Bu karamsar tablodan sonra yalnızlık bu kadar lanet edilesi bir şey midir ya da olmadığı da olur mu diye düşünür insan… Evet yalnızlık bazen de çok münbittir en güzel yazılar, şiirler, önemli resimler, keşifler hep onun bağrından çıkmıştır ama, bu yalnızlığını anlamdıranların ya da aslında yalnız olmayıp da yalnızlığın yolunu gözleyenlerin nasiplenecekleri bir hazinedir. Gerçekte yalnız olanlarsa bu kalabalığın içindeki sakinliği pek fark edemezler çünkü onlar kalabalıkta da yalnızdırlar.
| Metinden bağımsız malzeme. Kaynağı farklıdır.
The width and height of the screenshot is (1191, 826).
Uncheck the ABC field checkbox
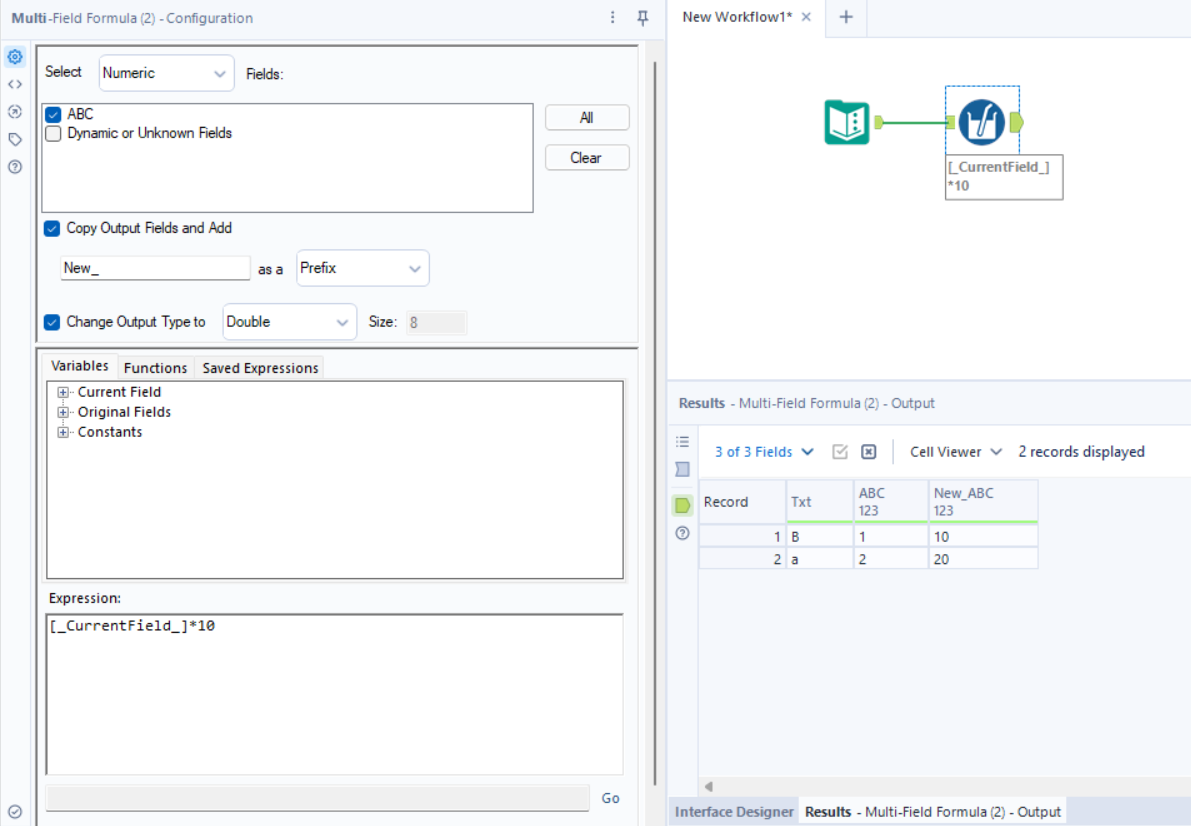tap(52, 114)
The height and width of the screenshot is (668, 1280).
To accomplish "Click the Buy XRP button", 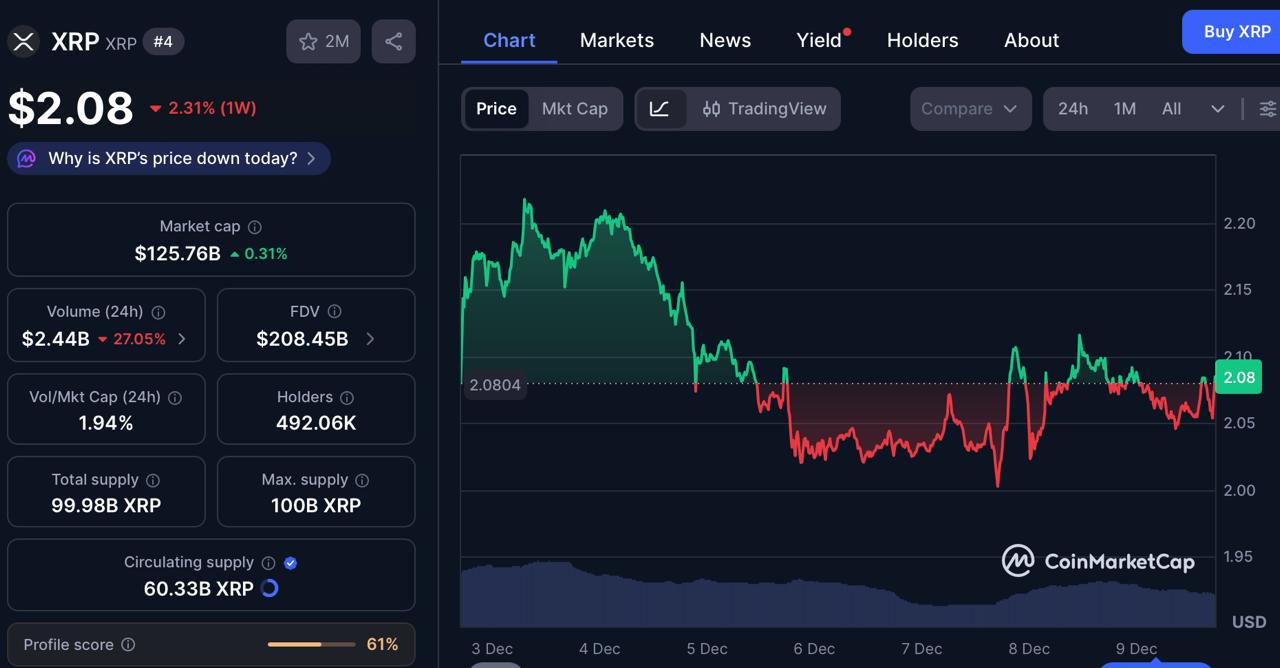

İşte bizlerin bu garip yalnızları aramayarak, sormayarak onları nasıl uçuruma kadar ittiğimizi en son akrabalarımızı, arkadaşlarımızı, bize emeği geçen öğretmenlerimizi ne zaman aradığımızı; onları ne zaman kulağımızla değil de gönlümüzle dinlediğimizi sorarak bulabiliriz. Eğer bir parça insafın eli varsa onu da yüreğimize koyup ne kadar dertleriyle dertlendiğimizi en azından ne zaman kalpten onlar için dua ettiğimizi itiraf edebiliriz kendimize.
Bir ufak çağrı:
Yapılan bir yığın çağrılar gibi gelin sıla-yı rahimle gençleşip dostumuzun elinden tutalım, yaşlılarımızın nazlanmasına müsaade edelim, gelin öpülesi ellerin dualarını alalım, gelin yalnızları şeytana kaptırmayacak kadar kıskanç olalım. İllâki yalnız kalmak isteyenlere de usulca geceleri gösterelim ve onların secdede “En Büyük Dost”la buluşmalarına mani olmayalım ki yalnızlıklarında onlar da bize dua etsinler.